▸ What you should do: State how many lines below hold the word "computer". Give that number and no other text.

▸ Provided entries:
▶
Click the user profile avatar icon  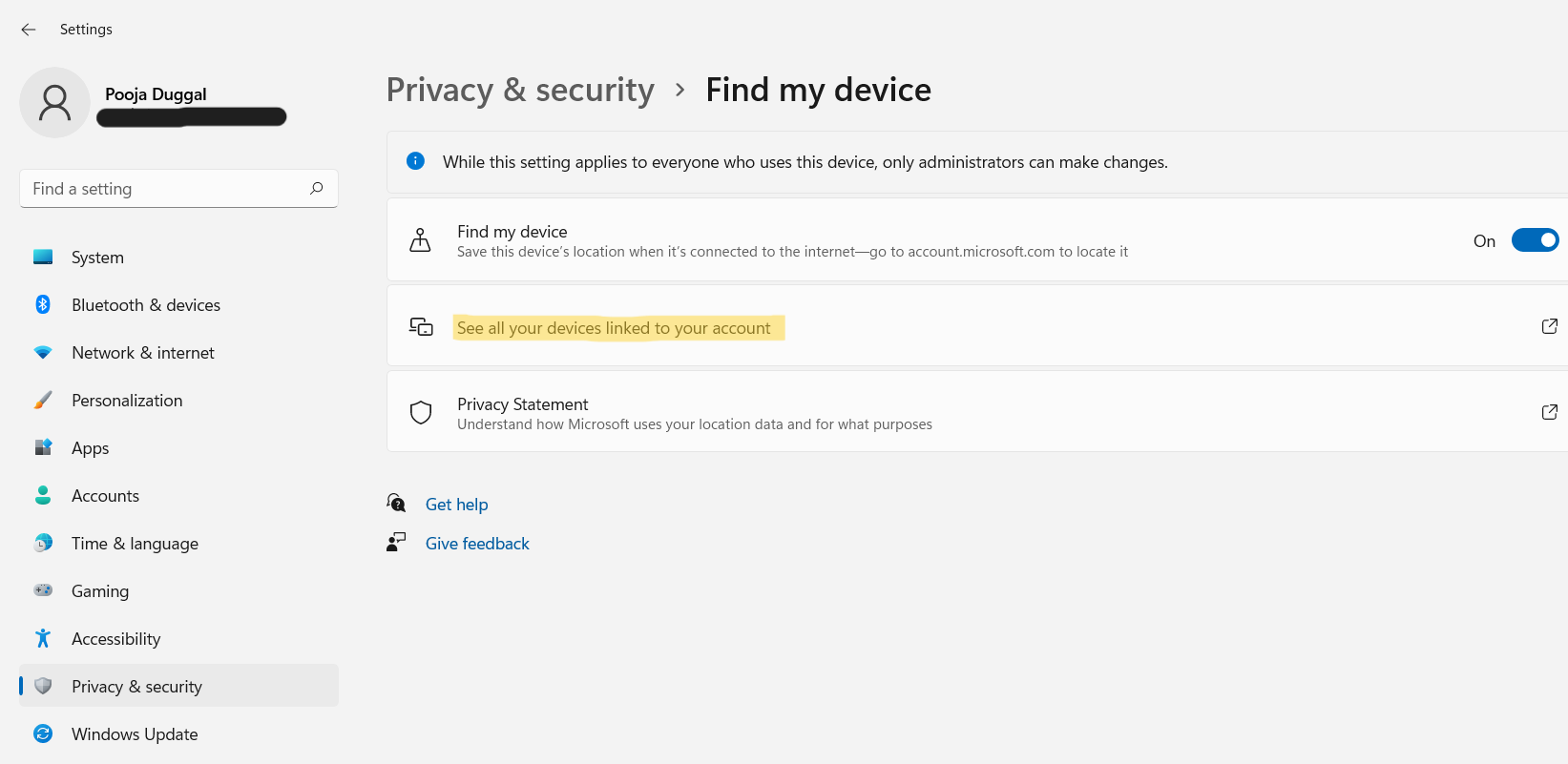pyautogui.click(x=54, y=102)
◀
▶
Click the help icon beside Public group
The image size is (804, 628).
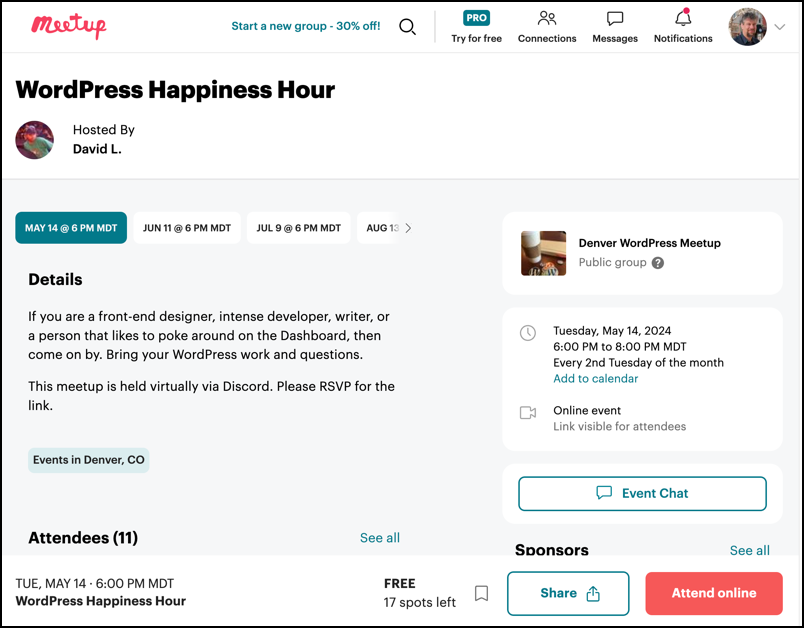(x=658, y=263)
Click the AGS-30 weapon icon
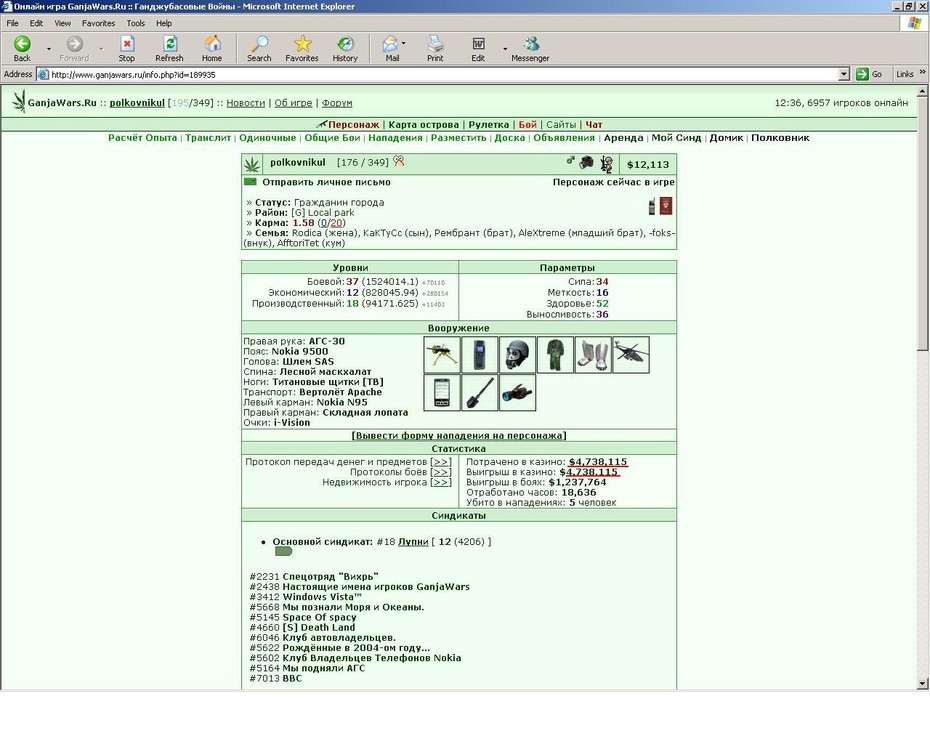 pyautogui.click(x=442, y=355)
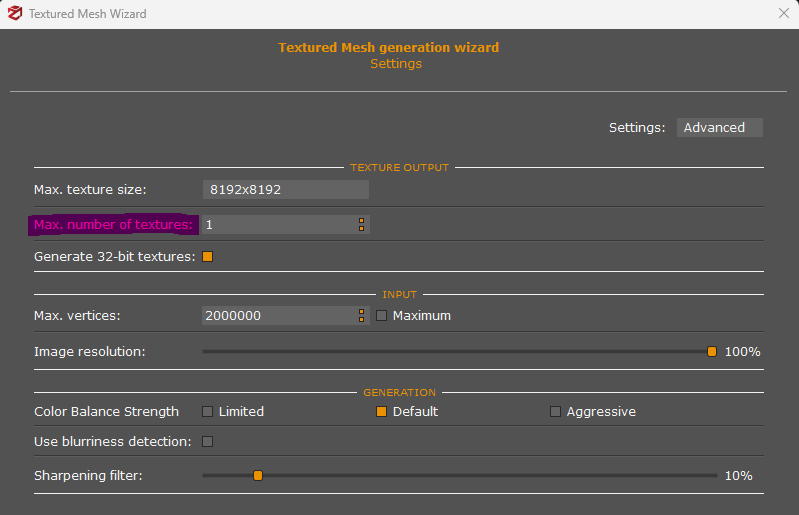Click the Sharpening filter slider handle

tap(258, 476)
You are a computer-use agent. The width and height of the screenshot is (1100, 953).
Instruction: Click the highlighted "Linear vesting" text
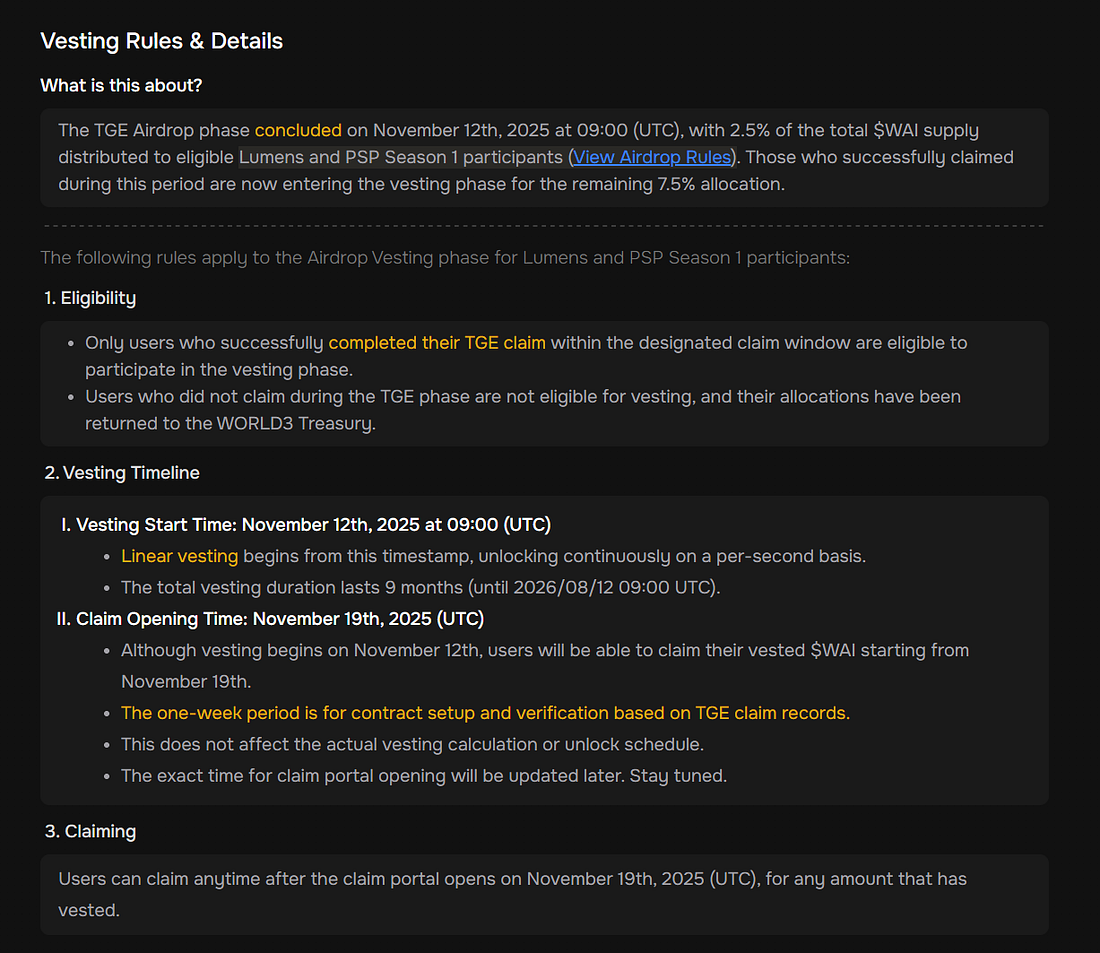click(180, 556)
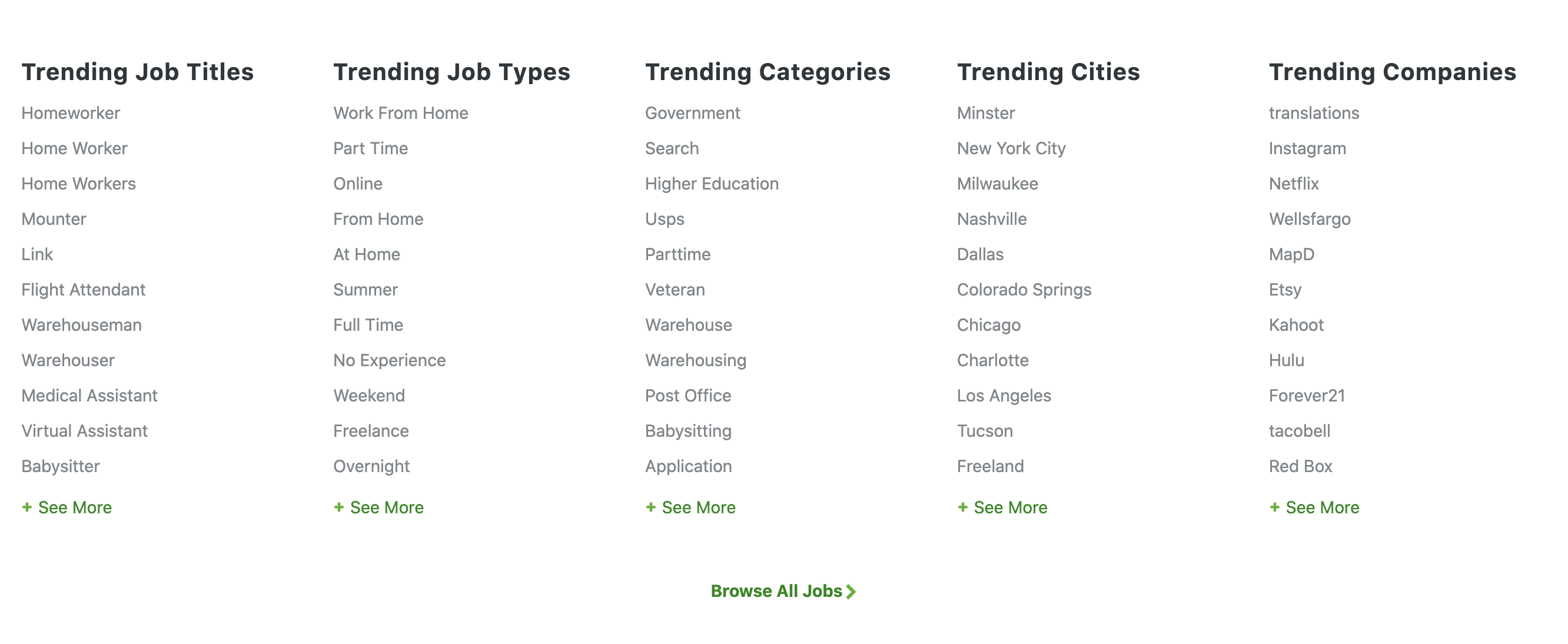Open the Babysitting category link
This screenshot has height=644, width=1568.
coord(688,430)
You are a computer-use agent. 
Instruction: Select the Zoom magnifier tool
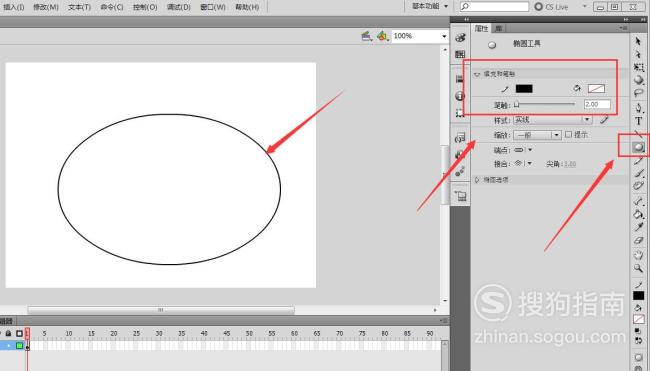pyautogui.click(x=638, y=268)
◀
▶
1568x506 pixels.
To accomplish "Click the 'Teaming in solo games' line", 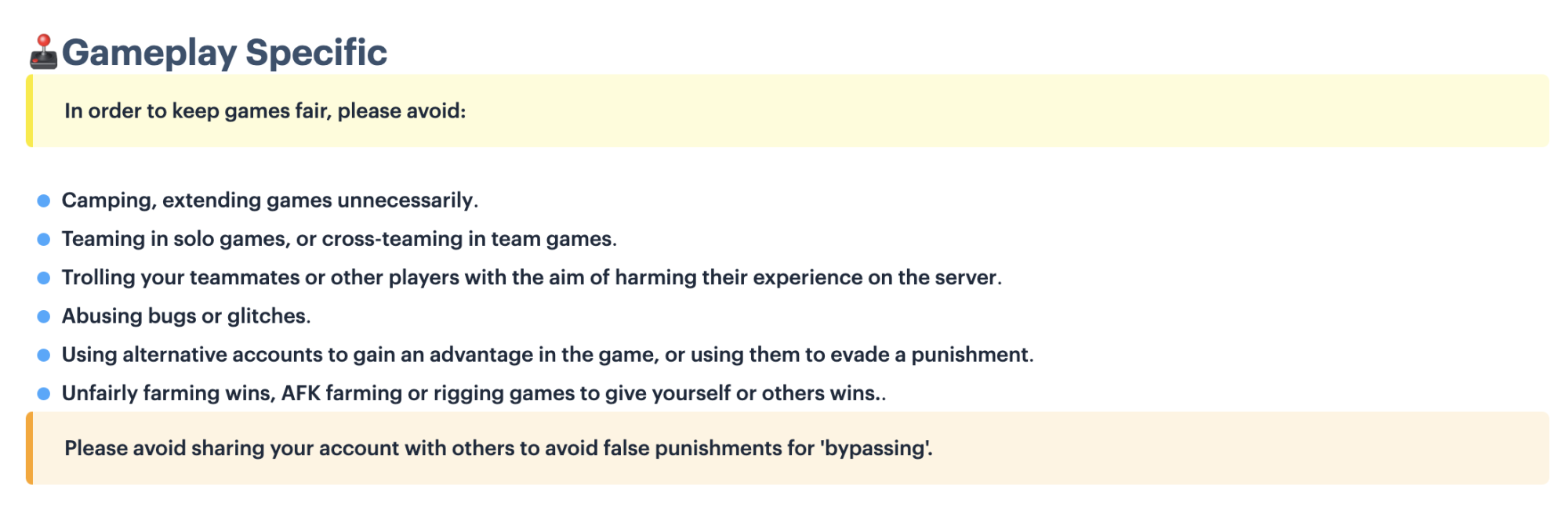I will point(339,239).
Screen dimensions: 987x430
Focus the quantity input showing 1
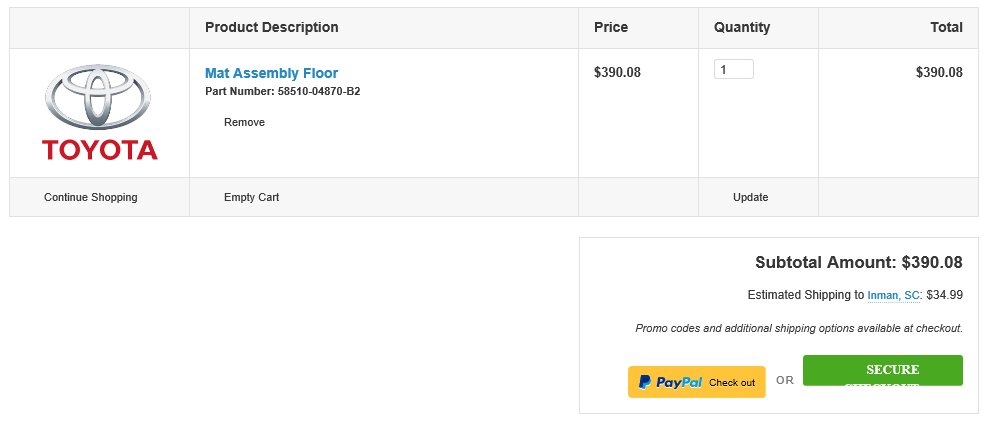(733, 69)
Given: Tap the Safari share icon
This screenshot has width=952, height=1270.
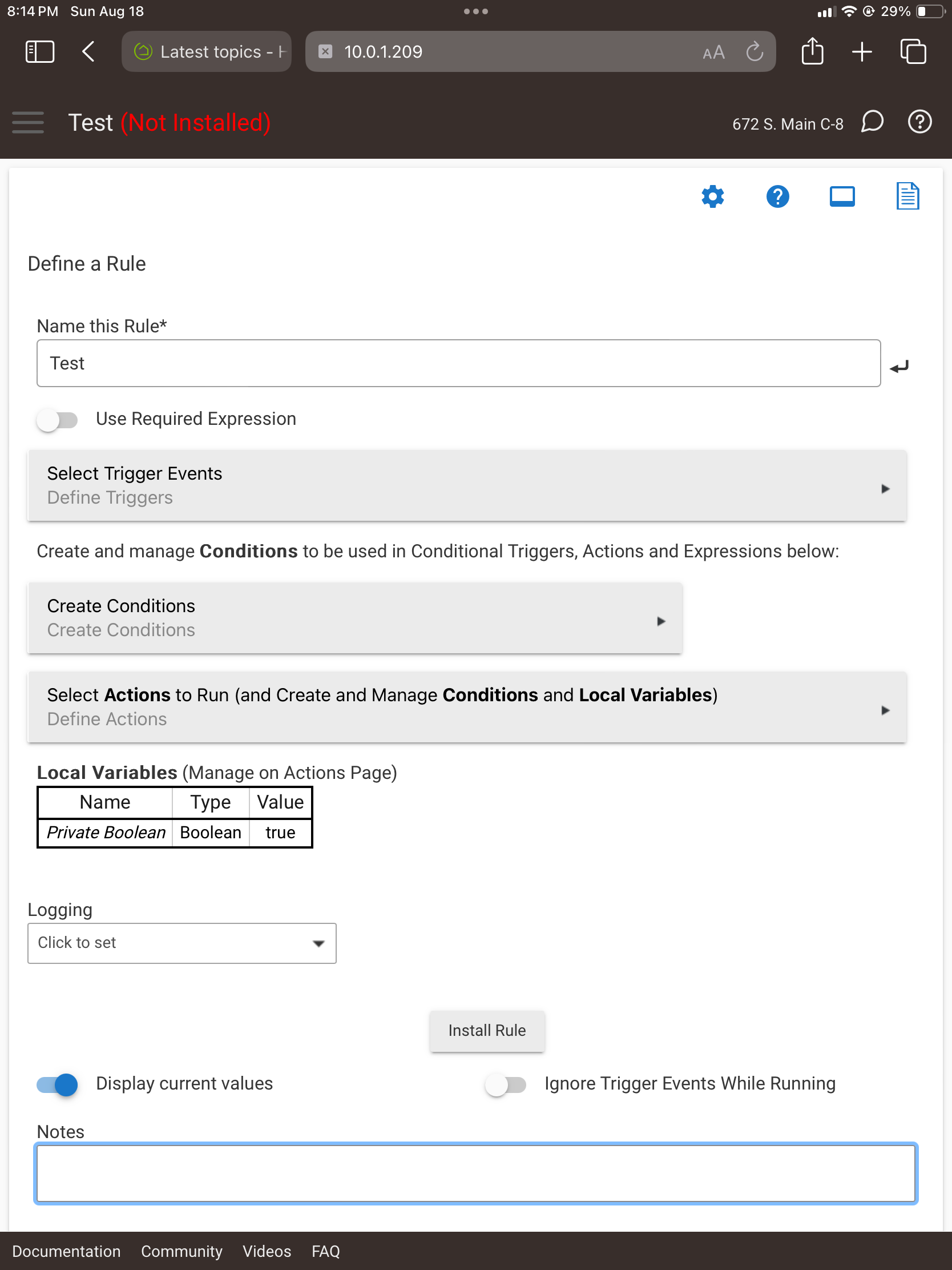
◀
▸ Task response: 2